For eeNews Europe readers involved in software engineering, cloud platforms and enterprise AI deployment, the deal highlights how AI vendors are increasingly building complete operational stacks rather than focusing solely on foundation models.
OpenAI says more than five million people now use its Codex platform each week for software development, research, analysis and workflow automation. The company argues that as AI agents take on more complex tasks, work increasingly extends over hours or days rather than minutes.
Current agent workflows often remain tied to a user’s device or active session. OpenAI believes future deployments will require agents that can continue operating independently while users monitor progress, provide feedback and review results when needed.
Ona’s technology is designed to provide those persistent execution environments. The company has developed cloud-based infrastructure that allows developers and AI systems to work within secure, reproducible environments that remain available beyond a single session.
According to OpenAI, Ona has helped around two million developers move development workloads from local machines into cloud-based environments.
A major focus of the acquisition is enterprise deployment.

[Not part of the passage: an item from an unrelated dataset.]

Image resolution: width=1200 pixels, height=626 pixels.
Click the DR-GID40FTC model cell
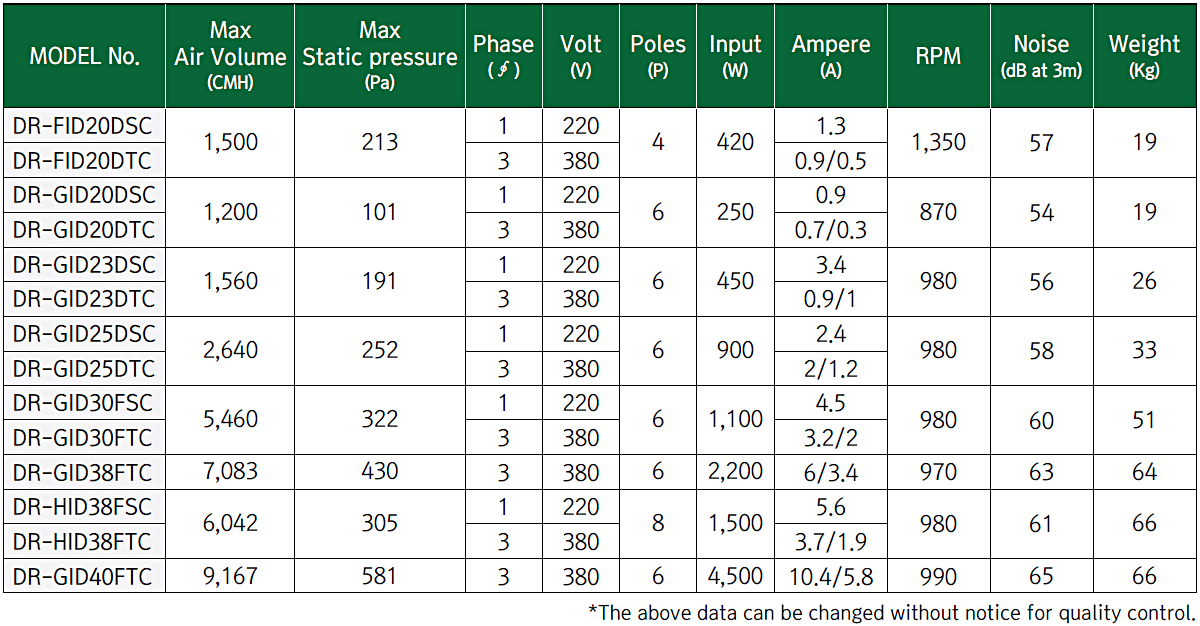coord(85,576)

Many organisations remain cautious about allowing AI agents to access production systems, internal data and business-critical workflows without appropriate controls.
OpenAI says enterprises increasingly require visibility into where agents run, what resources they can access, how credentials are managed and how actions are audited.

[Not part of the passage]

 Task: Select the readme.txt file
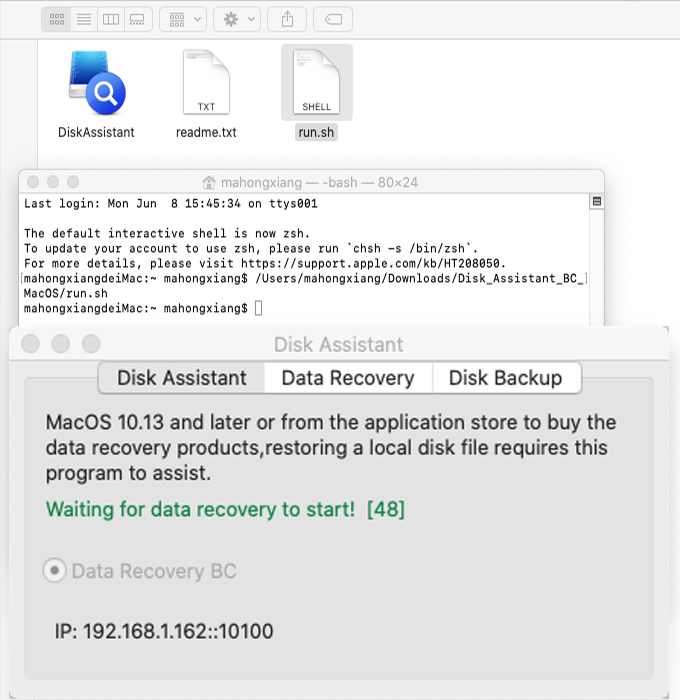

Ona’s customer-controlled execution model allows agents to operate inside an organisation’s own cloud infrastructure rather than within vendor-managed environments. OpenAI would provide the AI models and orchestration capabilities while customers retain control over infrastructure, security boundaries and governance policies.
“Agents need more than intelligence; they need a trusted workspace. We built Ona to give agents cloud environments with the context, control and collaboration enterprises require. Joining OpenAI lets us bring that foundation into Codex, helping organizations deploy agents with confidence and giving humans more agency over their work,” said Johannes Landgraf, co-founder and CEO of Ona.
Thibault Sottiaux, Core Products Lead at OpenAI, added: “Enterprises want powerful agents that can do real work while meeting the security and control requirements of their environments. Ona will help us make Codex easier to deploy securely across production workflows for customers operating at the highest standards of trust and scale.”
Following completion of the transaction, the Ona team will join OpenAI and work alongside the Codex organisation to develop enterprise execution capabilities.
OpenAI says the combined technologies could support software lifecycle activities, including automated testing, issue resolution, application modernisation, vulnerability remediation and other engineering tasks that benefit from persistent agent execution.